Todavía faltaba un rato para que el jardín se abriera al público y, con la partida de los jardineros, el lugar quedó en silencio. A lo lejos se escuchaba el sonido del tráfico que, a pesar de no estar a más de 100 metros, sonaba lejano y, sobre todo, ajeno, incorrecto. El hecho de que una de las avenidas más concurridas de la ciudad, que poco a poco despertaba con un bostezo que sonaba a motores y cláxones, pasara a solo unos pasos de allí, parecía imposible.
El suelo bajo el jazmín estaba lleno de florecillas, muchas pisoteadas por los jardineros pero otras posadas delicadamente sobre la grava. El doctor recogió una especialmente grande y aspiró su olor.
Cuando Helena se había ido de Madrid, el doctor se había pasado varias noches escribiendo un pequeño ensayo que jamás le había mostrado a nadie. Nunca lo haría probablemente. Lo había enterrado entre sus montañas de papeles con cierto pudor, aunque disfrutaba pensando, incluso mientras lo escribía, en que alguien lo descubriera, muchos años después de que su paso por la universidad fuera un lejano recuerdo.

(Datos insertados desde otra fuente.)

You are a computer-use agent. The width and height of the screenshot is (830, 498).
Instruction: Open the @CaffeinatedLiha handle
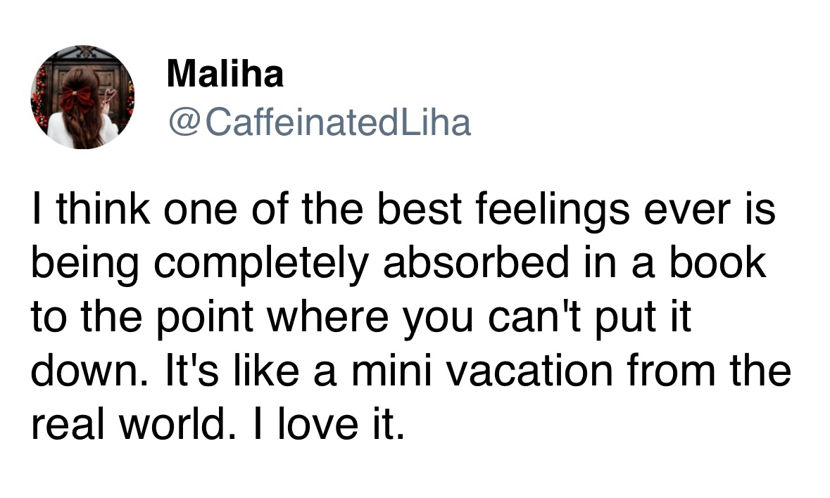(319, 123)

En el ensayo desarrollaba una teoría que trascendía a su especialidad o, más bien, que se fundía con la poesía y la física y formaba, desde la humildad, un nuevo género. En ella afirmaba que los universos descartados, seccionados del tronco principal que es el mundo en el que habitamos, no desaparecen, sino que se compostan. De alguna forma que todavía estaba pendiente de un estudio más exhaustivo que nunca podría realizarse, alimentaban el sustrato del presente, como aquellas flores caídas nutrirían ese suelo.
Se dijo ahora, esbozando sobre la marcha un nuevo capítulo de su teoría, que el aroma de las flores de los jazmines no era sino la manifestación química de todos esos futuros que se descomponían en el interior de ellas. Estaba convencido de que en cada una de aquellas moléculas de olor estaba, codificado en un lenguaje sutil, el mapa minucioso de un universo descartado.
* * *
A lo lejos, comenzaron a escucharse las voces de los primeros visitantes. El rumor, aunque todavía lejano, hizo salir de su letargo al doctor, que emprendió el camino hacia su oficina. Por lo que él sabía, Helena seguía trabajando en Kew Gardens. Ocasionalmente, el doctor se encontraba con algún artículo suyo en The Plant Journal o Annals of Botany. Seguía escribiendo sobre la adaptación de las especies mediterráneas al clima británico.
El doctor leía todos esos artículos, claro, pero no tanto por el interés científico sino como parte de su investigación sobre la naturaleza de los futuros truncados. Cada artículo era como un fruto de un universo que quizá no tenía que haber sido aunque, a su vez, era estrictamente necesario para que sobreviviera el plano en el que estaban ahora.
La última vez que vio a Helena fue en un congreso de botánica en Shenzhen, China. El doctor la vio a lo lejos mientras hablaba con otros expertos. Duda si ella lo vio a él, lo reconoció o si su visión le recordó a su tiempo en Madrid. De todos modos no hablaron. No era necesario. Ambos eran ahora dos especímenes prensados del herbario del tiempo. Ejemplos de cómo una ausencia puede ser tan fértil como una presencia.